* What is asked
Copy the stretch of rows from the line containing "Go to the website" through the line containing "[x=1395, y=233]", reproducing each line without any change.

* Given records
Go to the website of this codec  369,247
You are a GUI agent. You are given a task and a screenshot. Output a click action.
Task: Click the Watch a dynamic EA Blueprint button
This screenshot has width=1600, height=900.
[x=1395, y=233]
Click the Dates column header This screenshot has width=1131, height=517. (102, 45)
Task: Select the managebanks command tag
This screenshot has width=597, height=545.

==

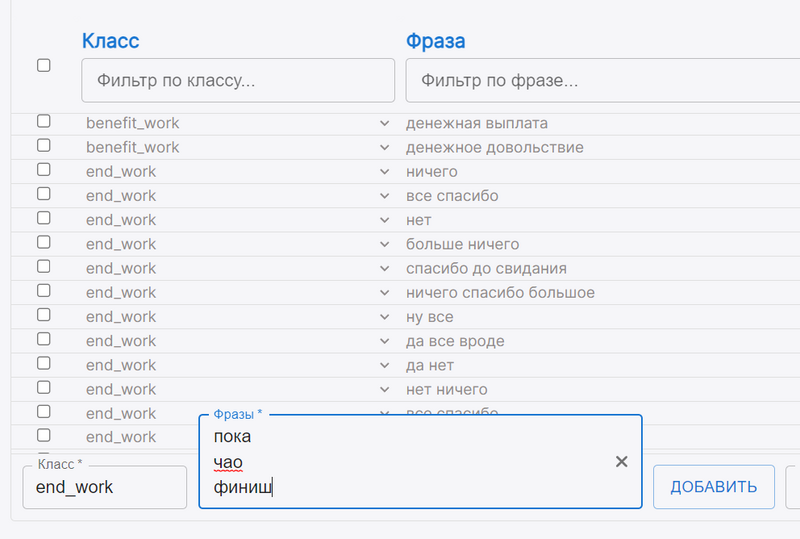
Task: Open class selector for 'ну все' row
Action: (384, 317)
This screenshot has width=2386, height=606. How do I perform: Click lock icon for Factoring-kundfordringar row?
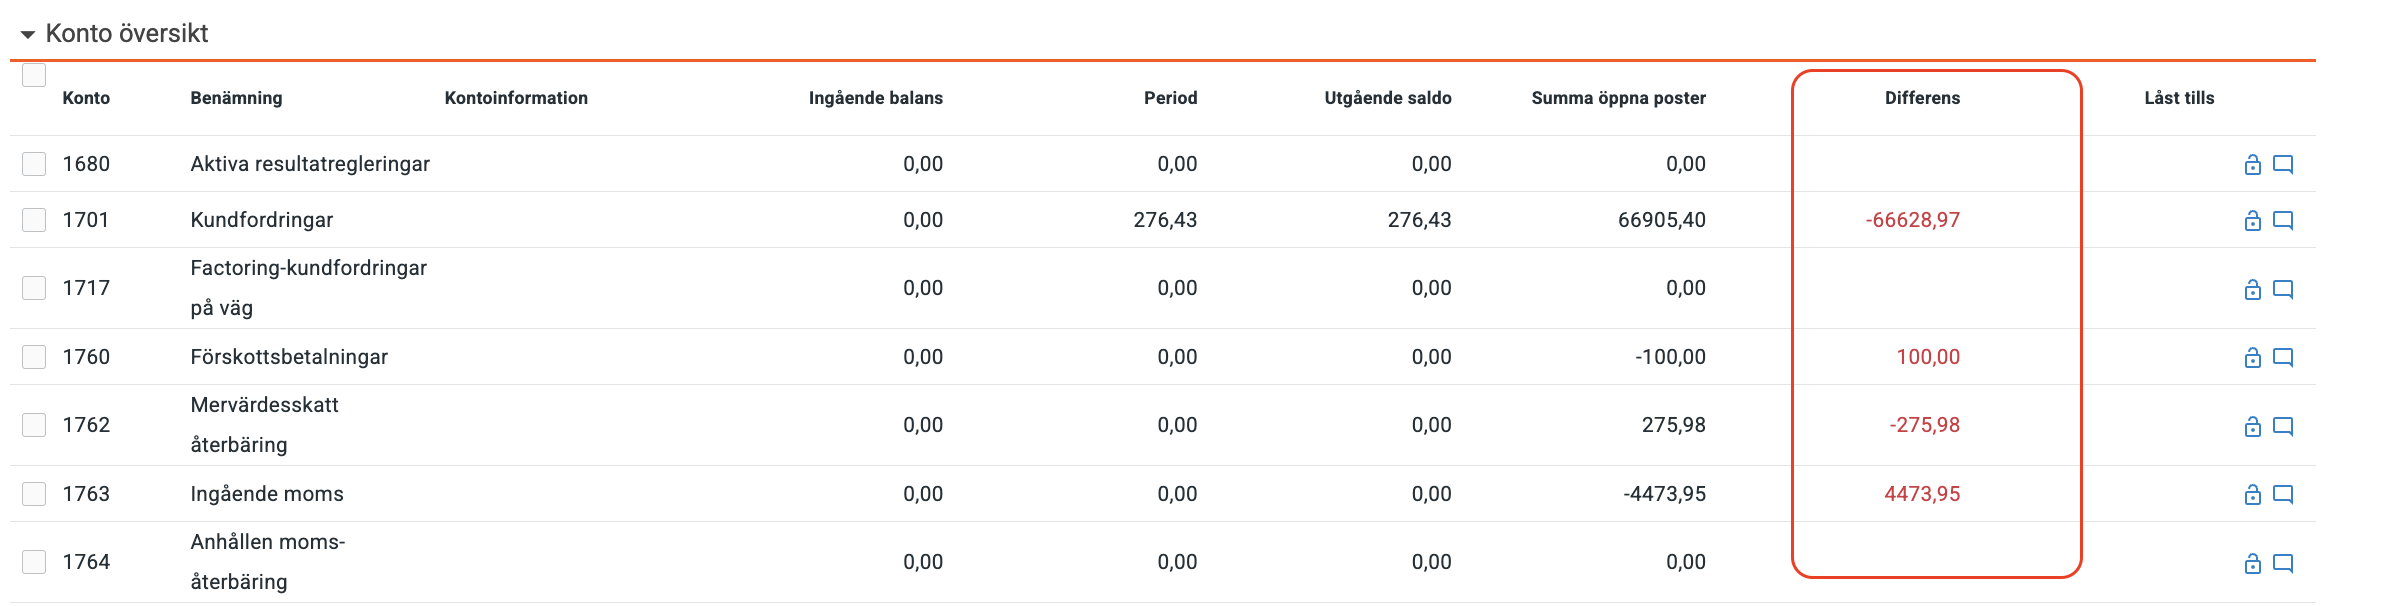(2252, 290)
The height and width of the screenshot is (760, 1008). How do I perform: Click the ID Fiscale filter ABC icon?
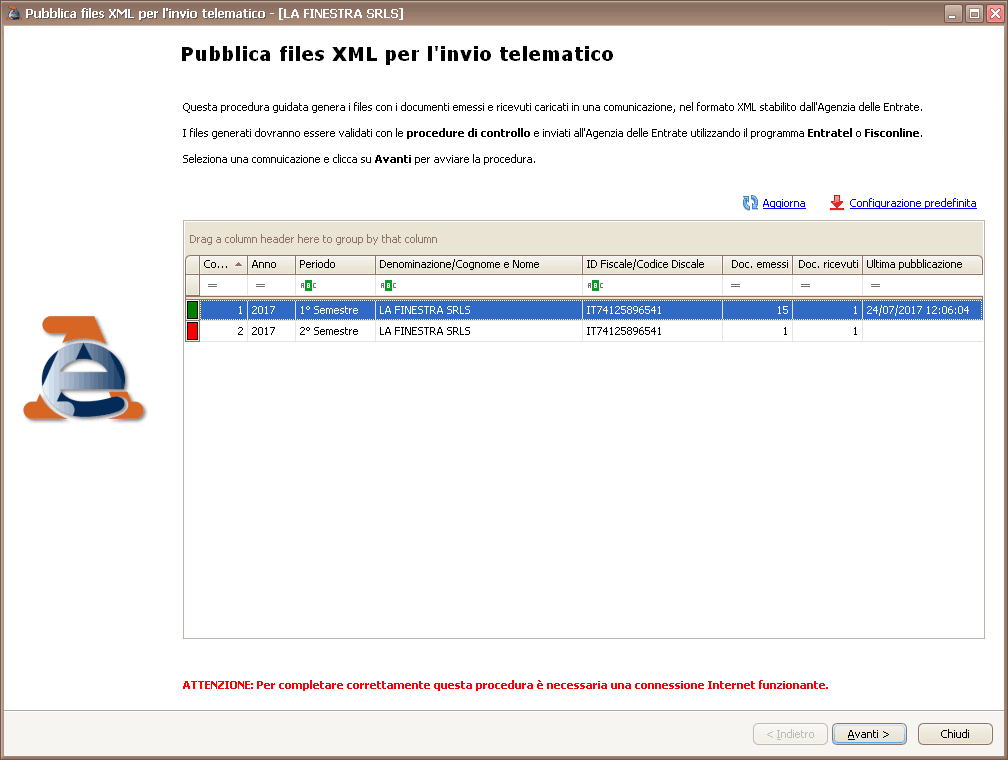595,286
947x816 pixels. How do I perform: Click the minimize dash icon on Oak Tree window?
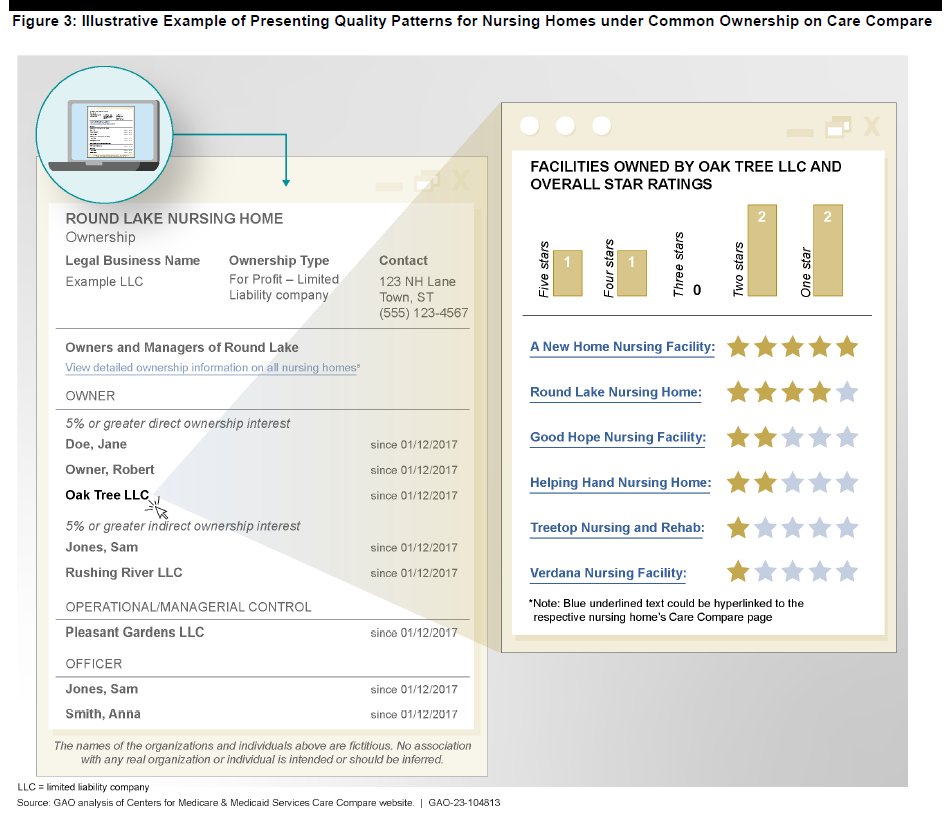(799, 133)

...

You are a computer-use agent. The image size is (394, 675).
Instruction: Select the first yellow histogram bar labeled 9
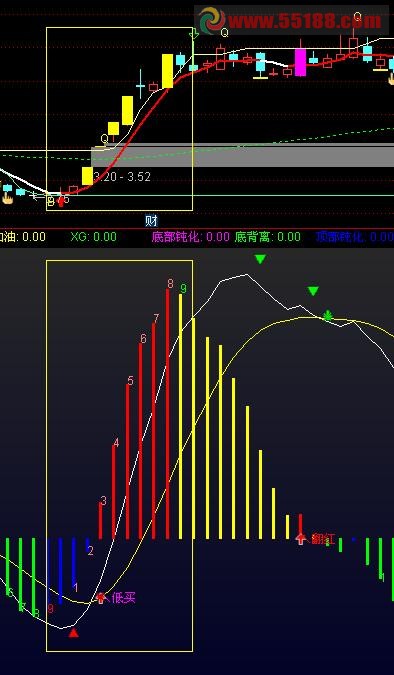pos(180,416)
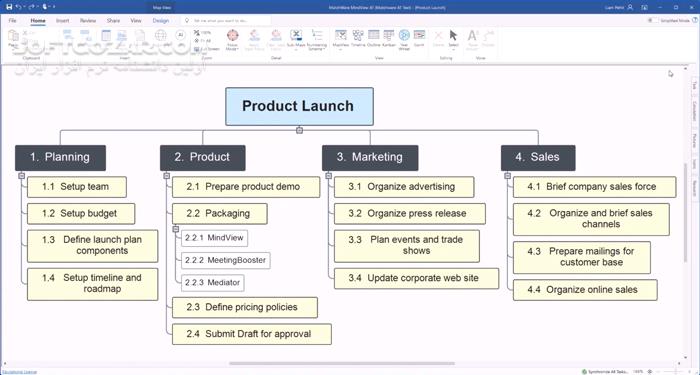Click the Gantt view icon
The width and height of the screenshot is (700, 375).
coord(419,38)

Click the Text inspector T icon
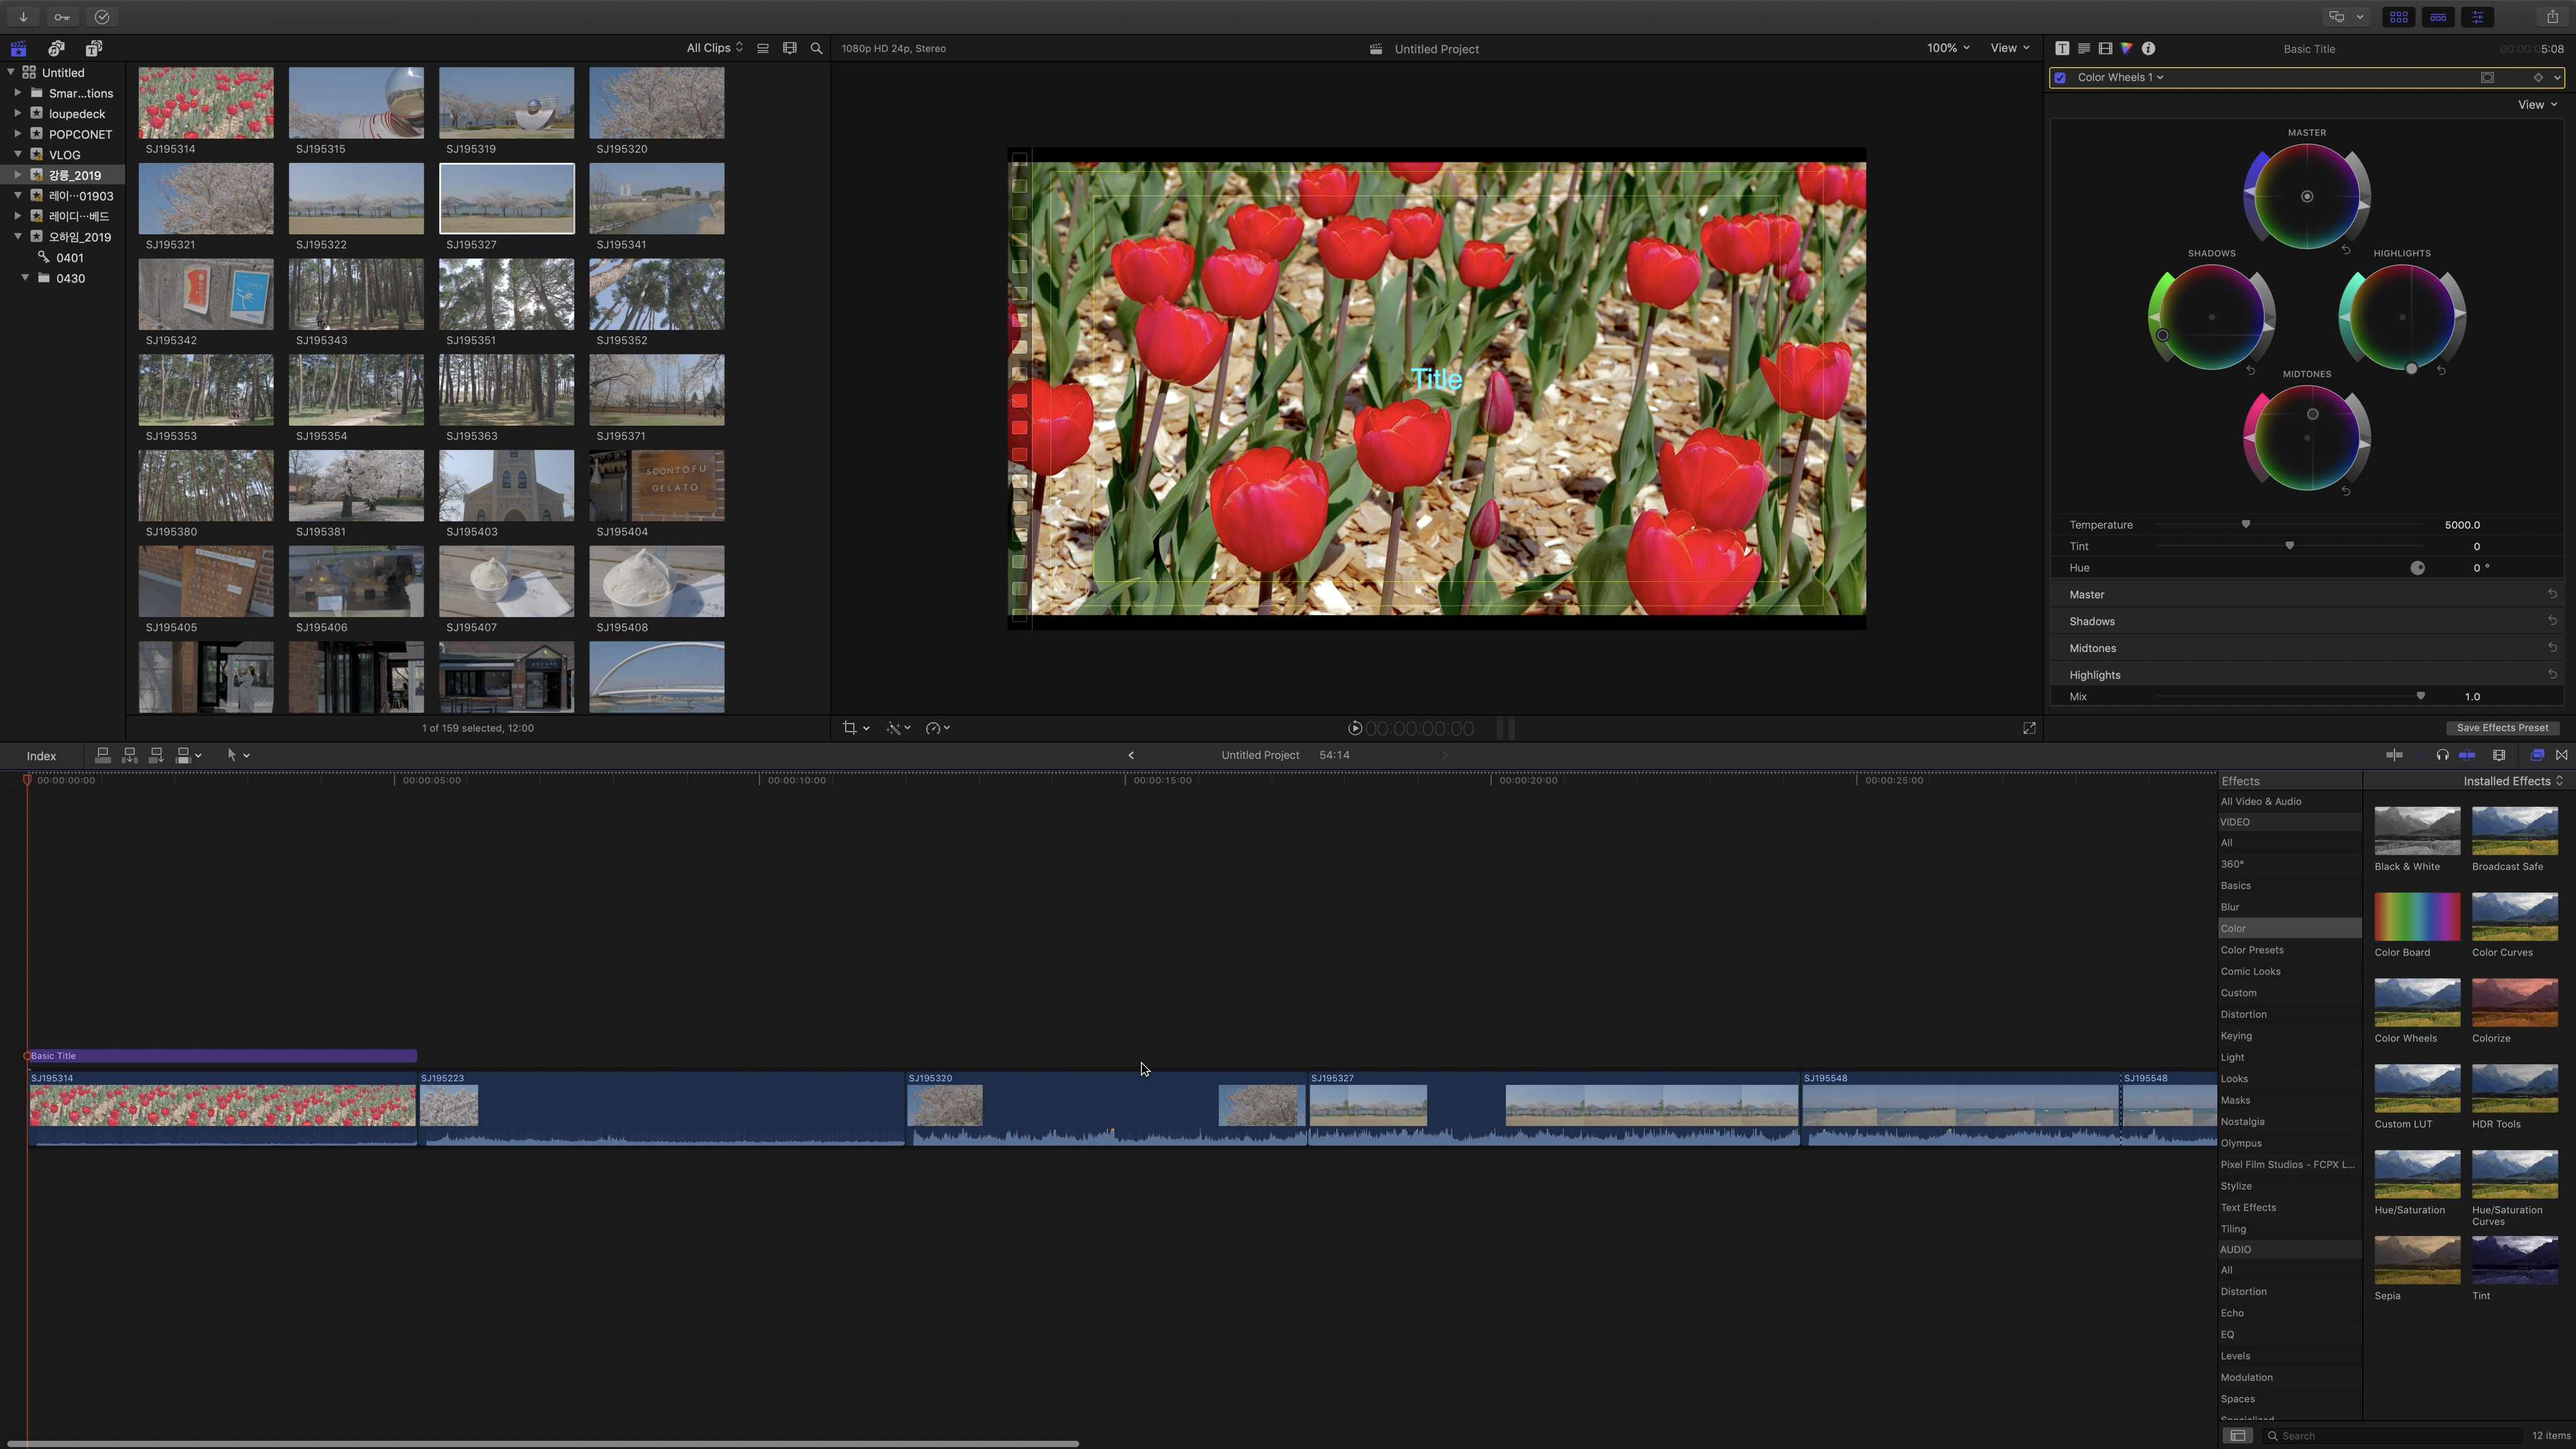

* Full response
Go to the website of this codec  369,247
You are a GUI agent. You are given a task and a screenshot. Output a click action.
Task: Click the Watch a dynamic EA Blueprint button
This screenshot has width=1600, height=900.
[x=1395, y=233]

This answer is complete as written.